KibioR & Kibio: a new architecture for next-generation data querying and sharing in big biology

Bioinformatics. 2021 Sep 9;37(17):2706-2713. doi: 10.1093/bioinformatics/btab157.

Abstract

Motivation: The growing production of massive heterogeneous biological data offers opportunities for new discoveries. However, performing multi-omics data analysis is challenging, and researchers are forced to handle the ever-increasing complexity of both data management and evolution of our biological understanding. Substantial efforts have been made to unify biological datasets into integrated systems.

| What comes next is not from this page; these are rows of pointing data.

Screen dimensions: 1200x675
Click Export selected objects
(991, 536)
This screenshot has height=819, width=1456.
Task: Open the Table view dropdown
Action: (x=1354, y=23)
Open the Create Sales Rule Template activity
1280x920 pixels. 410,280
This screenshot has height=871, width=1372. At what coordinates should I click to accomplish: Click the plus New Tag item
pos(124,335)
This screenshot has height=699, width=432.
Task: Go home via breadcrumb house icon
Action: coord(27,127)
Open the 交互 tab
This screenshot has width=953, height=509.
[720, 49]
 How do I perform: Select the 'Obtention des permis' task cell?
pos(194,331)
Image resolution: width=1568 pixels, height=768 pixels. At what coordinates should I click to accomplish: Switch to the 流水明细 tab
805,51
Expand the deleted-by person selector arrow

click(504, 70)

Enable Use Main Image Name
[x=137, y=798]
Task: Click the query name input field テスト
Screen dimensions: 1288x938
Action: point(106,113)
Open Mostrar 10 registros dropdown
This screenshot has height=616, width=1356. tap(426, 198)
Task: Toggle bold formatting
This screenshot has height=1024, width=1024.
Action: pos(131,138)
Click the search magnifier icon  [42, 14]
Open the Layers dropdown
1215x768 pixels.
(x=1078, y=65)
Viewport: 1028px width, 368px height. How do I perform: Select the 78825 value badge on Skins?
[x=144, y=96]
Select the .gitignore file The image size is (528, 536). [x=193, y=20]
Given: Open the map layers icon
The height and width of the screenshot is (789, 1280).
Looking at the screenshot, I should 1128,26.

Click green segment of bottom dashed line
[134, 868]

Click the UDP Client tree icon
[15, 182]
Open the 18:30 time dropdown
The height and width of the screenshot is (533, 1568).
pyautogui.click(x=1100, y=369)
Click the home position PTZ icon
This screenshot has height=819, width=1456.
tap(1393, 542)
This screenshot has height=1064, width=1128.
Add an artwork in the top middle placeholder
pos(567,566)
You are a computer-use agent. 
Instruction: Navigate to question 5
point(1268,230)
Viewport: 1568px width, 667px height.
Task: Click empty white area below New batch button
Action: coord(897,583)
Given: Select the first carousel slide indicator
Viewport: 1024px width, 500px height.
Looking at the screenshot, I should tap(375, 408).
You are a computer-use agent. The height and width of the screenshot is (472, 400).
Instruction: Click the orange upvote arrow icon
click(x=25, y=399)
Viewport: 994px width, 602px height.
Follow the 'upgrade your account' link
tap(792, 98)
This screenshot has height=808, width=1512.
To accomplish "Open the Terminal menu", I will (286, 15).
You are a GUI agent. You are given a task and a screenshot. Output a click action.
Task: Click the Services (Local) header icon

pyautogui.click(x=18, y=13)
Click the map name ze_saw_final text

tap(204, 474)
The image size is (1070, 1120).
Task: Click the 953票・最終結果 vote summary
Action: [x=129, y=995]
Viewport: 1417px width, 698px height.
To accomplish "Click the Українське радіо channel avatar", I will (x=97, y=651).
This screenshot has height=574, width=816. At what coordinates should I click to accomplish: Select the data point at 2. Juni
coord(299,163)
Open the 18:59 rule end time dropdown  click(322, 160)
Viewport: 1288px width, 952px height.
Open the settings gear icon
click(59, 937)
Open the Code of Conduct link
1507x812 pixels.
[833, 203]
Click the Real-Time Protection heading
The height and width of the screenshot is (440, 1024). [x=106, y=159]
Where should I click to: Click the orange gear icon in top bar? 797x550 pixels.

Unfortunately, they are not easily scalable, deployable and searchable, locally or globally.

Results: This publication presents two tools with a simple structure that can help any data provider, organization or researcher, requiring a reliable data search and analysis base. The first tool is Kibio, a scalable and adaptable data storage based on Elasticsearch search engine. The second tool is KibioR, a R package to pull, push and search Kibio datasets or any accessible Elasticsearch-based databases. These tools apply a uniform data exchange model and minimize the burden of data management by organizing data into a decentralized, versatile, searchable and shareable structure. Several case studies are presented using multiple databases, from drug characterization to miRNAs and pathways identification, emphasizing the ease of use and versatility of the Kibio/KibioR framework.

Availabilityand implementation: Both KibioR and Elasticsearch are open source. KibioR package source is available at https://github.com/regisoc/kibior and the library on CRAN at https://cran.r-project.org/package=kibior.

Supplementary information: Supplementary data are available at Bioinformatics online.